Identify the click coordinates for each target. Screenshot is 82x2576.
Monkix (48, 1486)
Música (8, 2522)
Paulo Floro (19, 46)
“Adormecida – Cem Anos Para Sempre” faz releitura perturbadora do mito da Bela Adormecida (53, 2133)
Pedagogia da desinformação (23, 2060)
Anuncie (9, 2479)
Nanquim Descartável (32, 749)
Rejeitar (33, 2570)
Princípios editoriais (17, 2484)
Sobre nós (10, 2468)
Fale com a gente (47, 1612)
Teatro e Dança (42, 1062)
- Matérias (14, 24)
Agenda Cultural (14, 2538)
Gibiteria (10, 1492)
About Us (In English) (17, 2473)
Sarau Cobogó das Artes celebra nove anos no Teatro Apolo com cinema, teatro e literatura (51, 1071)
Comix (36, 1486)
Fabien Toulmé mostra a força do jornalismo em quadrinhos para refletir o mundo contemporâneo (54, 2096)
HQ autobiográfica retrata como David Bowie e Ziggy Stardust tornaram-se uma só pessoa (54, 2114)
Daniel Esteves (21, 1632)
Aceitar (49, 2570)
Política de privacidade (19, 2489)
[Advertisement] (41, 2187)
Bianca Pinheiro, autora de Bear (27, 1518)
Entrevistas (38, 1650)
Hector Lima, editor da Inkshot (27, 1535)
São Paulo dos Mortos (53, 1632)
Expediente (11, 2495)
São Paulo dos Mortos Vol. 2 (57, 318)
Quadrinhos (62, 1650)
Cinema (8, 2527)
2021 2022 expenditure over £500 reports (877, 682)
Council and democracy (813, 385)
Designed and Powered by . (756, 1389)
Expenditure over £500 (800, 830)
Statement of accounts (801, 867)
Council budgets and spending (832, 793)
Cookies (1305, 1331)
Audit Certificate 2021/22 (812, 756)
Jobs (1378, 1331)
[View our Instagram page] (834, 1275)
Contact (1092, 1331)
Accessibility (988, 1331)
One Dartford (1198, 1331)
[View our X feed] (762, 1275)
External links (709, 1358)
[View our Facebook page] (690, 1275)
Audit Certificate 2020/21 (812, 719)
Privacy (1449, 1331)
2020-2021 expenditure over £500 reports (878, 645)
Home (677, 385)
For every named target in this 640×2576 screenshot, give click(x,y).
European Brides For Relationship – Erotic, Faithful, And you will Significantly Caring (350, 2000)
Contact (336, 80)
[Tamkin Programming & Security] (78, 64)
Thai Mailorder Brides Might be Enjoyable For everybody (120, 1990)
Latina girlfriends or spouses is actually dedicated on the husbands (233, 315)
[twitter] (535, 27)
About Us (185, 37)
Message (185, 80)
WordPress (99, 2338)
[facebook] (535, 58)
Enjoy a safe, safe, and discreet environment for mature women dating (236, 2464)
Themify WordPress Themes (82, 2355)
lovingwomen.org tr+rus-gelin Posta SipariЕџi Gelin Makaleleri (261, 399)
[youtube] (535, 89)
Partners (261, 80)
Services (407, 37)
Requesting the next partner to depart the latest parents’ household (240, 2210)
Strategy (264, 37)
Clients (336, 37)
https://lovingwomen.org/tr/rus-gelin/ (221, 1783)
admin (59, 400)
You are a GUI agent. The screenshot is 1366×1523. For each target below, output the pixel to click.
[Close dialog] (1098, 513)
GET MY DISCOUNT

**ACTION ITEM**
Print exactly the lines above, between the one holding "Pedagogia da desinformação (23, 2060)" and the one holding "Services (407, 37)", inclusive, and nothing besides.

**TASK OUTPUT**
Pedagogia da desinformação (23, 2060)
Anuncie (9, 2479)
Nanquim Descartável (32, 749)
Rejeitar (33, 2570)
Princípios editoriais (17, 2484)
Sobre nós (10, 2468)
Fale com a gente (47, 1612)
Teatro e Dança (42, 1062)
- Matérias (14, 24)
Agenda Cultural (14, 2538)
Gibiteria (10, 1492)
About Us (In English) (17, 2473)
Sarau Cobogó das Artes celebra nove anos no Teatro Apolo com cinema, teatro e literatura (51, 1071)
Comix (36, 1486)
Fabien Toulmé mostra a força do jornalismo em quadrinhos para refletir o mundo contemporâneo (54, 2096)
HQ autobiográfica retrata como David Bowie e Ziggy Stardust tornaram-se uma só pessoa (54, 2114)
Daniel Esteves (21, 1632)
Aceitar (49, 2570)
Política de privacidade (19, 2489)
[Advertisement] (41, 2187)
Bianca Pinheiro, autora de Bear (27, 1518)
Entrevistas (38, 1650)
Hector Lima, editor da Inkshot (27, 1535)
São Paulo dos Mortos (53, 1632)
Expediente (11, 2495)
São Paulo dos Mortos Vol. 2 (57, 318)
Quadrinhos (62, 1650)
Cinema (8, 2527)
2021 2022 expenditure over £500 reports (877, 682)
Council and democracy (813, 385)
Designed and Powered by . (756, 1389)
Expenditure over £500 (800, 830)
Statement of accounts (801, 867)
Council budgets and spending (832, 793)
Cookies (1305, 1331)
Audit Certificate 2021/22 (812, 756)
Jobs (1378, 1331)
[View our Instagram page] (834, 1275)
Contact (1092, 1331)
Accessibility (988, 1331)
One Dartford (1198, 1331)
[View our X feed] (762, 1275)
External links (709, 1358)
[View our Facebook page] (690, 1275)
Audit Certificate 2020/21 (812, 719)
Privacy (1449, 1331)
2020-2021 expenditure over £500 reports (878, 645)
Home (677, 385)
For every named target in this 640×2576 screenshot, give click(x,y).
European Brides For Relationship – Erotic, Faithful, And you will Significantly Caring (350, 2000)
Contact (336, 80)
[Tamkin Programming & Security] (78, 64)
Thai Mailorder Brides Might be Enjoyable For everybody (120, 1990)
Latina girlfriends or spouses is actually dedicated on the husbands (233, 315)
[twitter] (535, 27)
About Us (185, 37)
Message (185, 80)
WordPress (99, 2338)
[facebook] (535, 58)
Enjoy a safe, safe, and discreet environment for mature women dating (236, 2464)
Themify WordPress Themes (82, 2355)
lovingwomen.org tr+rus-gelin Posta SipariЕџi Gelin Makaleleri (261, 399)
[youtube] (535, 89)
Partners (261, 80)
Services (407, 37)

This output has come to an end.